Chi sono davvero i perdenti?

La sportiva ha riflettuto su una questione che, volendo, si ricollega a quanto abbiamo visto nel corso della prima serata, con la sfuriata di Blanco contro i fiori sul palco dell’Ariston: la capacità di perdere e di reagire di fronte agli ostacoli: “Sono più le finali che ho perso di quelle che ho vinto, eppure questo non fa di me una perdente. Così come non è perdente chi a scuola prende il voto più basso, chi non riesce a realizzare al primo colpo il suo sogno, non è perdente nemmeno chi arriva nelle ultime posizioni in classifica”, ha esordito la pallavolista, parlando di valutazioni degli studenti.

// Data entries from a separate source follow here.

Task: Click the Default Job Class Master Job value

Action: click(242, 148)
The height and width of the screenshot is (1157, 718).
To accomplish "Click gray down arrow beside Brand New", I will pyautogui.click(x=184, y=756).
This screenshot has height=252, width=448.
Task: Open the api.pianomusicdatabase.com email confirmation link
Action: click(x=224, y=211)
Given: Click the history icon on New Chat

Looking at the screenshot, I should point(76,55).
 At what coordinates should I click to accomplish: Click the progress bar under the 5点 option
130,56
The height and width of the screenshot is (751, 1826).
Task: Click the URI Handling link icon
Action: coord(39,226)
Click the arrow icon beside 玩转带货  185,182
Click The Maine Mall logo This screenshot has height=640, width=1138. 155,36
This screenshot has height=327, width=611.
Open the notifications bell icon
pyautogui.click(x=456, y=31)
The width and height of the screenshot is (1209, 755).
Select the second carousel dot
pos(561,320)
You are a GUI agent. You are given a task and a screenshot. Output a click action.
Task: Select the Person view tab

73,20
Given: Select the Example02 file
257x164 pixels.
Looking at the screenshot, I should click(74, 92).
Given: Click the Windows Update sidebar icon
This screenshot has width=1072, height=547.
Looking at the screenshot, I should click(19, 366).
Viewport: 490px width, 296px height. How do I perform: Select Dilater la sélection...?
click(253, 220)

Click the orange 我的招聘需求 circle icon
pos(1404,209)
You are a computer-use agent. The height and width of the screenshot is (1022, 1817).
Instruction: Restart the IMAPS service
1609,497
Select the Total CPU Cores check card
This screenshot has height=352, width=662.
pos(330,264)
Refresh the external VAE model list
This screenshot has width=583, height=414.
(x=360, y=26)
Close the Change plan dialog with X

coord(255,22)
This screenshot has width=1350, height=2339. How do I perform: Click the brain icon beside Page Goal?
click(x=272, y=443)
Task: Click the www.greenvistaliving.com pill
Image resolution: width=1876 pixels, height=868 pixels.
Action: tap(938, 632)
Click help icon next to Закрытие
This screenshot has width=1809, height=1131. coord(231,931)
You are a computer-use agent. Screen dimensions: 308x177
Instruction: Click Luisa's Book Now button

“Vasco Rossi nel 1983 arrivò penultimo a Sanremo. Un altro non perdente che ci ha insegnato che dalle sconfitte più dure possono nascere i successi più grandi. Ognuno con il suo viaggio, ognuno diverso”, questo il forte messaggio di Paola Egonu.

Stop ai voti bassi a scuola?

La questione dei voti bassi a scuola è stata ampiamente dibattuta nell’ultimo periodo, soprattutto dopo la proposta di Philipp Achammer, assessore provinciale alla scuola in lingua tedesca, che si è scagliato contro la pratica di assegnare voti sotto il quattro agli studenti in pagella.

La Tecnica della Scuola ha anche proposto un sondaggio ai propri lettori sul tema: dall’indagine è emerso che due docenti su tre non sono d’accordo con l’idea dell’assessore.

La proposta aveva fatto discutere, tanto che il ministro dell’Istruzione e del Merito, Giuseppe Valditara, aveva commentato: “attenzione a non far crescere nell’ovatta i nostri ragazzi. Se non li abituiamo ad affrontare le frustrazioni che nella vita saranno tante facciamo il loro male”. La questione rimane divisiva: occorre abituare i ragazzi a “saper perdere” o è meglio non abbattere la loro autostima?